Yongjin Tang, Jinyuan Zheng, Xiaomeng Fu, Yang Chen und Donghong Lin
Hintergrund: Chromosomale Translokationen des Gens für gemischte Leukämie (MLL; tMLL) korrelieren mit Therapieresistenz und einer äußerst schlechten Prognose bei Patienten mit akuter myeloischer Leukämie (AML). Die zugrunde liegenden Mechanismen sind noch unbekannt. Ziel dieser Studie ist es, mithilfe eines bioinformatischen Ansatzes die Schlüsselgene und die potenziellen molekularen Mechanismen zu identifizieren, die an der MLL-Umlagerung bei AML beteiligt sind.

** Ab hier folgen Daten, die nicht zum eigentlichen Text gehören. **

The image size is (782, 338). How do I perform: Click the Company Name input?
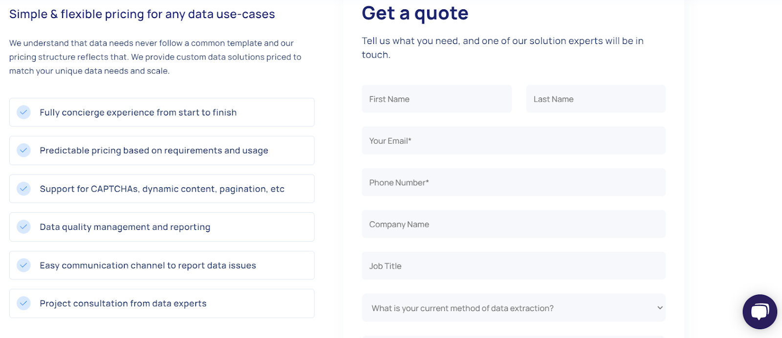point(513,224)
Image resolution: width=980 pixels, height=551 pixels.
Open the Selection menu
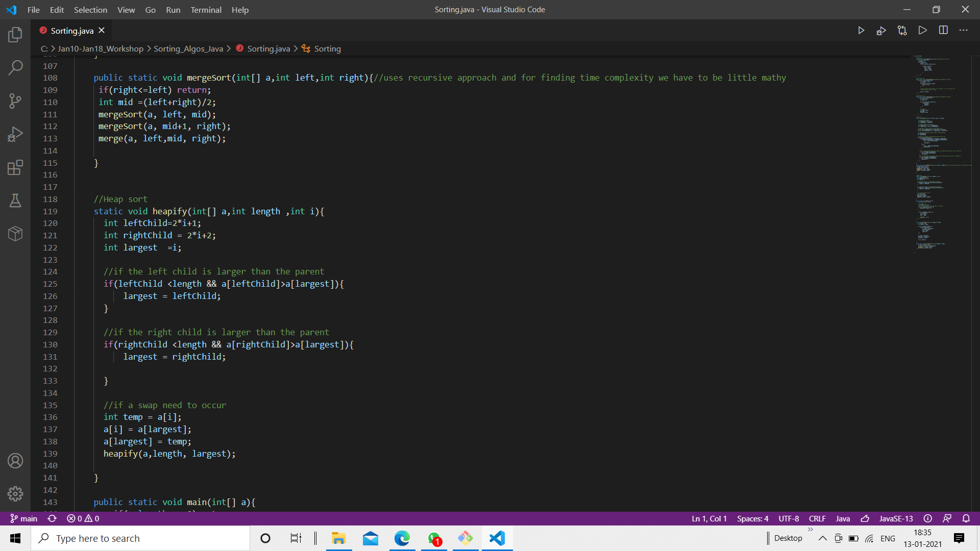90,10
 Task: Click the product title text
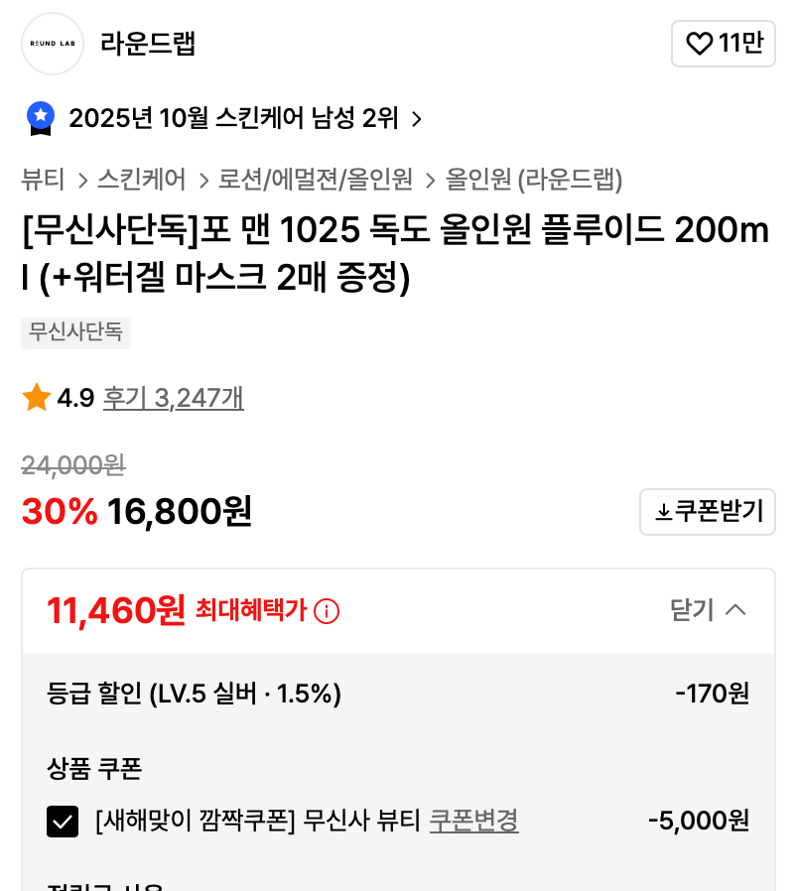tap(395, 255)
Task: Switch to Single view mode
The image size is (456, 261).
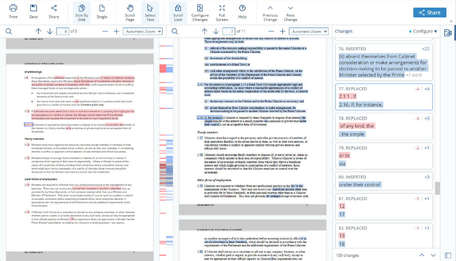Action: 102,12
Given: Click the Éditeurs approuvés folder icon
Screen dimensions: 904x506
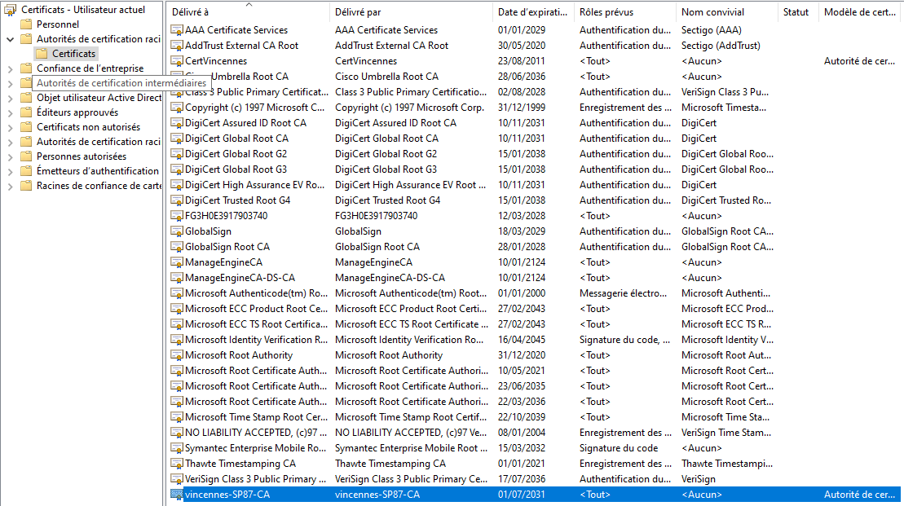Looking at the screenshot, I should [26, 112].
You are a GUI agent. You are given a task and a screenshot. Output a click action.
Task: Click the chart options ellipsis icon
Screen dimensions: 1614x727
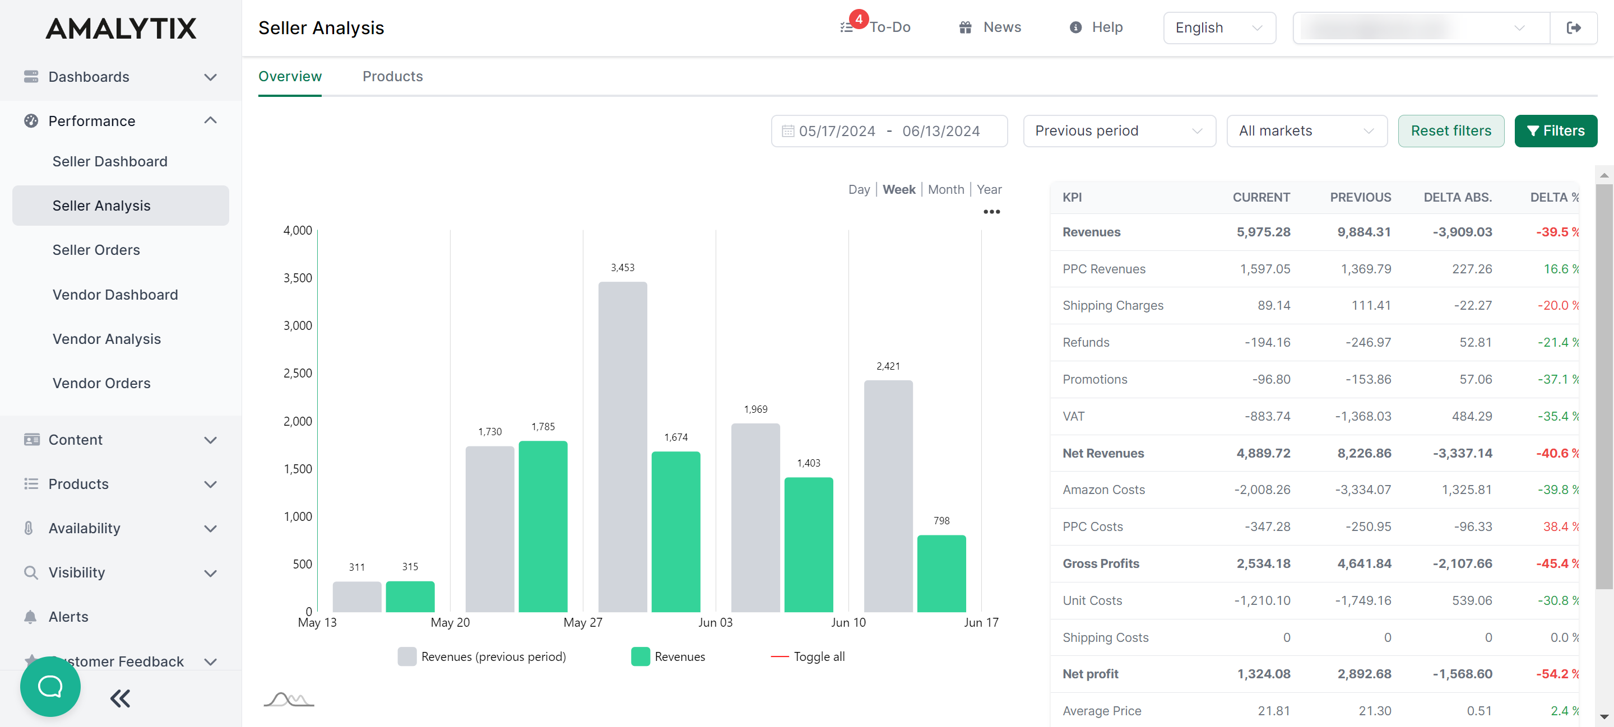tap(992, 212)
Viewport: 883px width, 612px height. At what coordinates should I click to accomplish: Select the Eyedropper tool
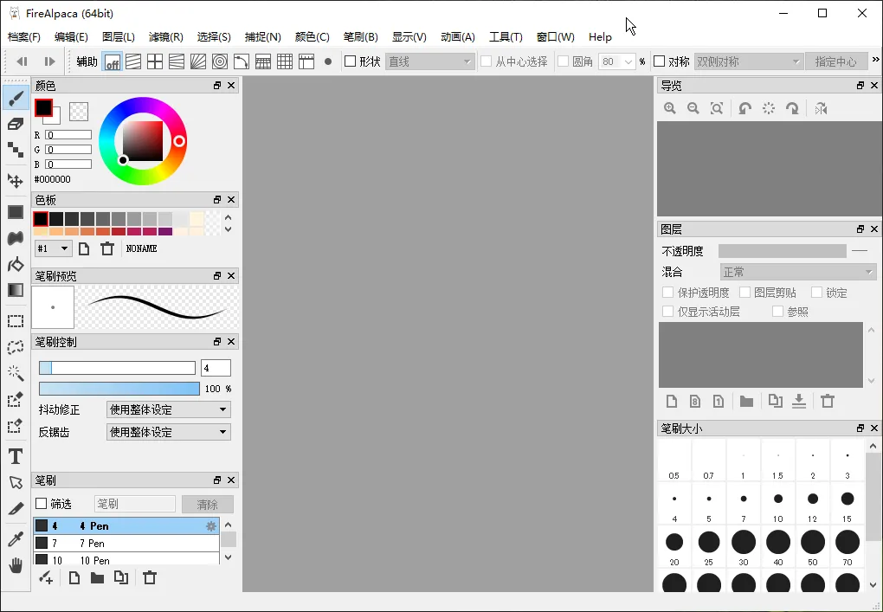coord(15,538)
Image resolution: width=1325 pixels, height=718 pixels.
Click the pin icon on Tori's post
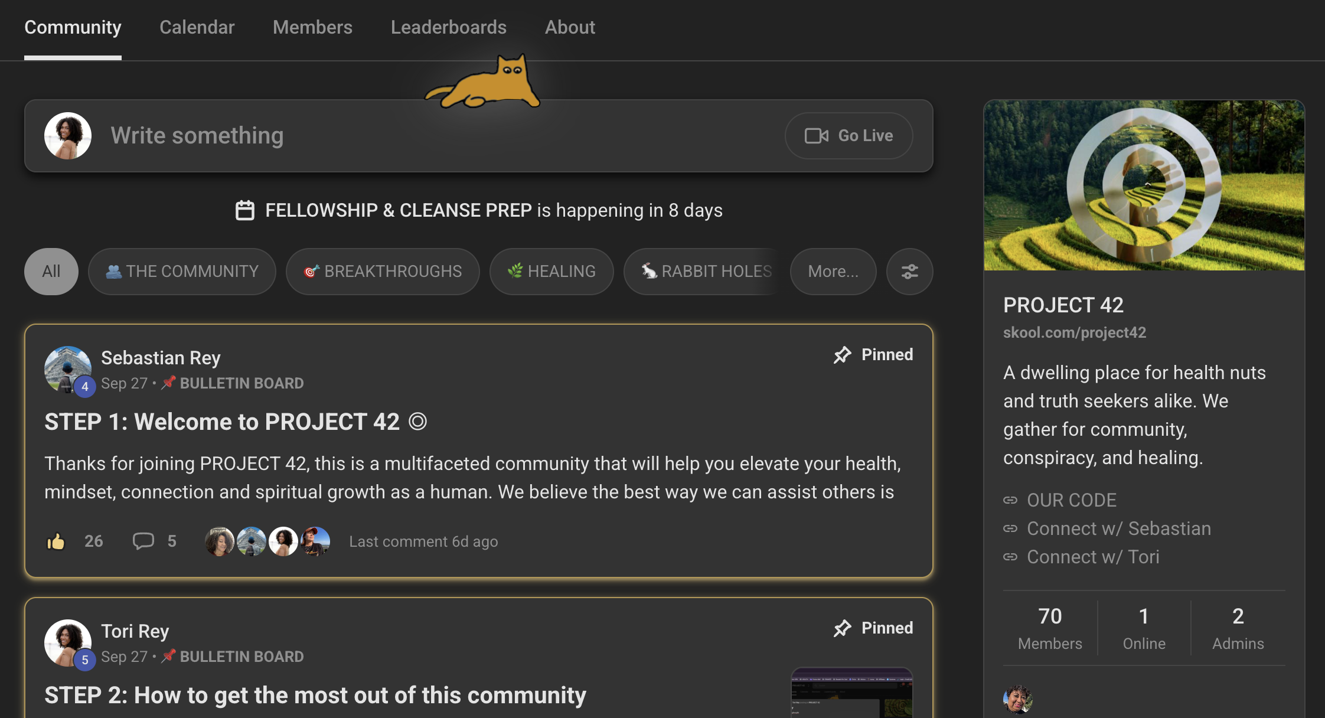click(x=843, y=628)
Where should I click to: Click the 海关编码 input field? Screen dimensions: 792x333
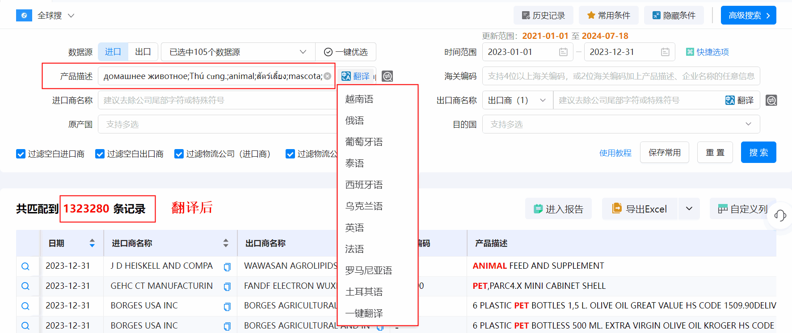tap(621, 76)
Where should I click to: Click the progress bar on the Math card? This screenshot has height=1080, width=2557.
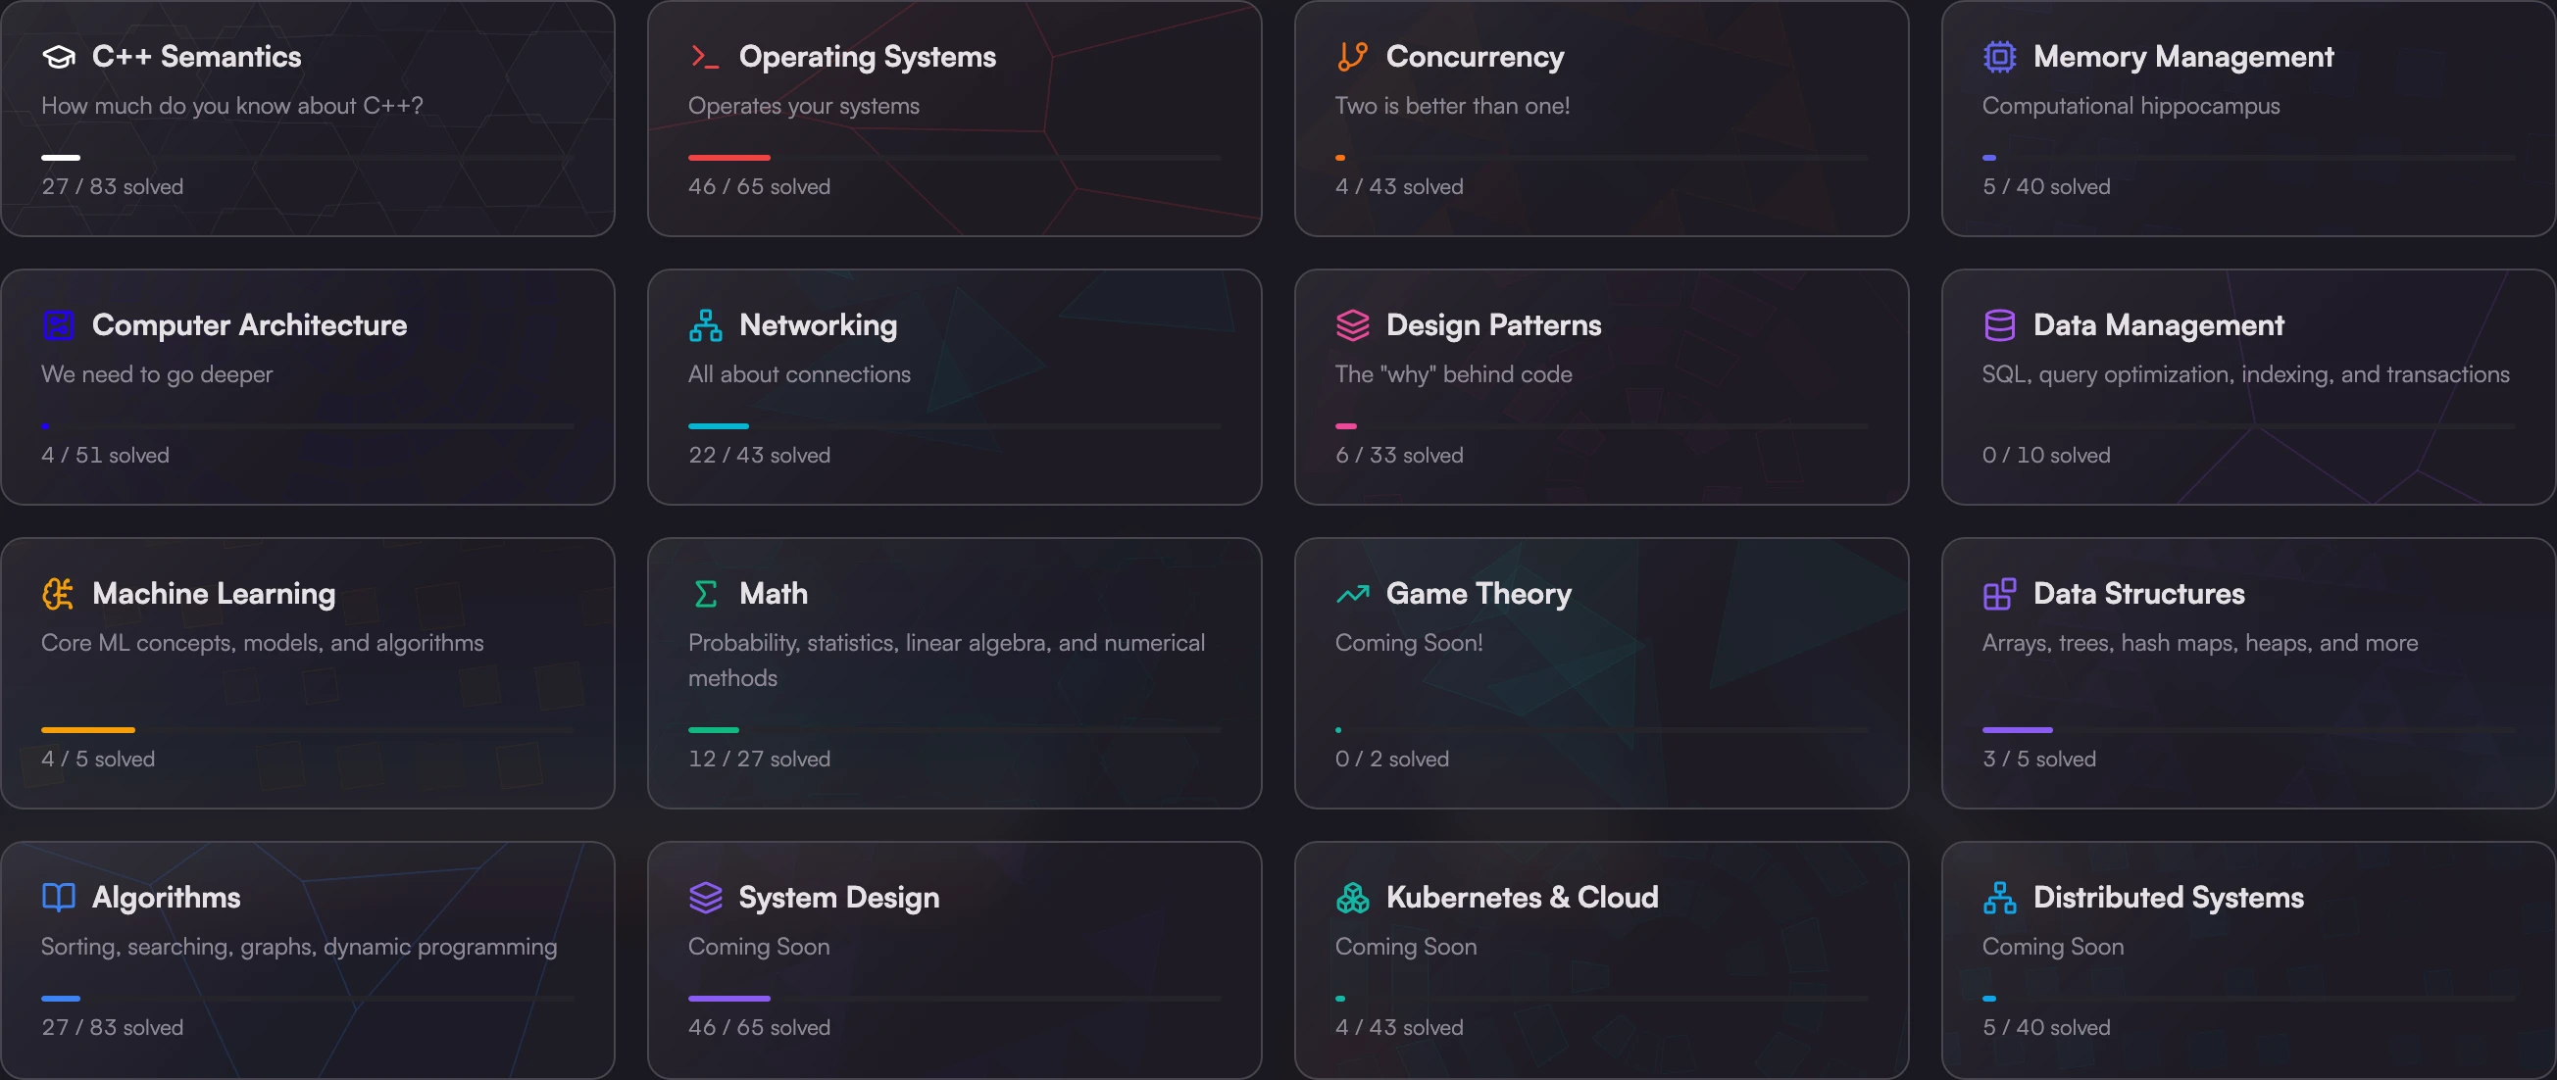[x=953, y=730]
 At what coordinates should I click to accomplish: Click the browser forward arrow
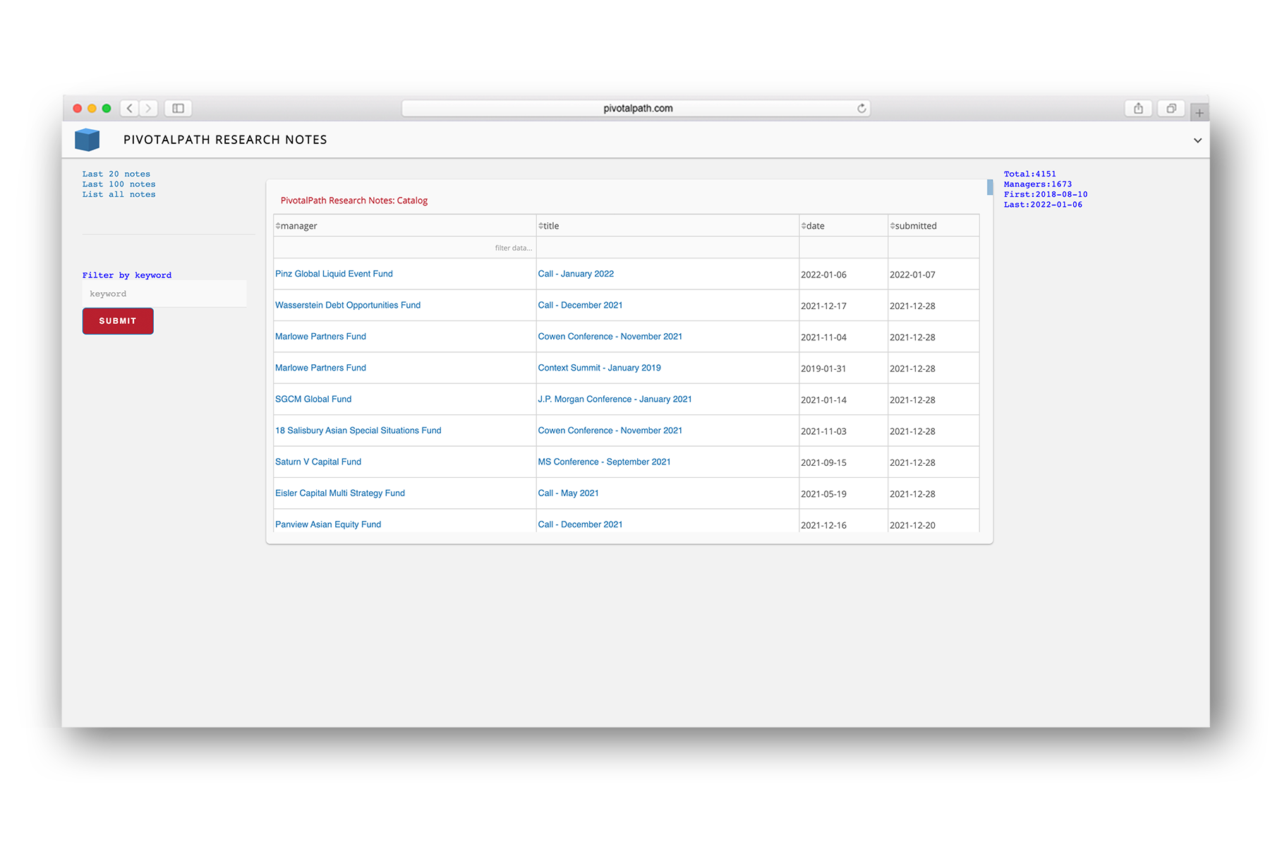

Methoden: Die Genexpressionsprofile von 15 Personen mit partieller Tandemduplikation des MLL-Gens (MLL-PTD)-AML und 10 tMLL-AML-Proben wurden aus der Gene Expression Omnibus (GEO)-Datenbank heruntergeladen. Die differentiell exprimierten Gene (DEGs) wurden ausgewählt und funktionelle Anreicherungsanalysen durchgeführt. Das Protein-Protein-Interaktionsnetzwerk (PPI) wurde erstellt und in Cytoscape visualisiert. Die Hub-Gene wurden von CytoHubba identifiziert und signifikante Module wurden durch Molecular Complex Detection (MCODE) herausgefiltert.
Ergebnisse: Wir haben insgesamt 885 DEGs kategorisiert, darunter 330 hochregulierte und 555 herunterregulierte Gene. Die Mehrheit der DEGs war signifikant angereichert mit Kalziumionen-Transmembrantransport, Morphogenese des embryonalen Skelettsystems und Zellproliferationsprozessen. Mehrere Signalwege wurden angereichert, darunter solche, die mit PI3K-Akt-Signalisierung und Insulinresistenz verbunden sind. Wir haben 32 Hub-Gene identifiziert und 2 Module herausgefiltert.
Schlussfolgerung: Die Gene, die wir in dieser Studie identifiziert haben, könnten potenzielle Biomarker für MLL-rearrangierte AML darstellen und zur Entwicklung neuer therapeutischer Strategien beitragen.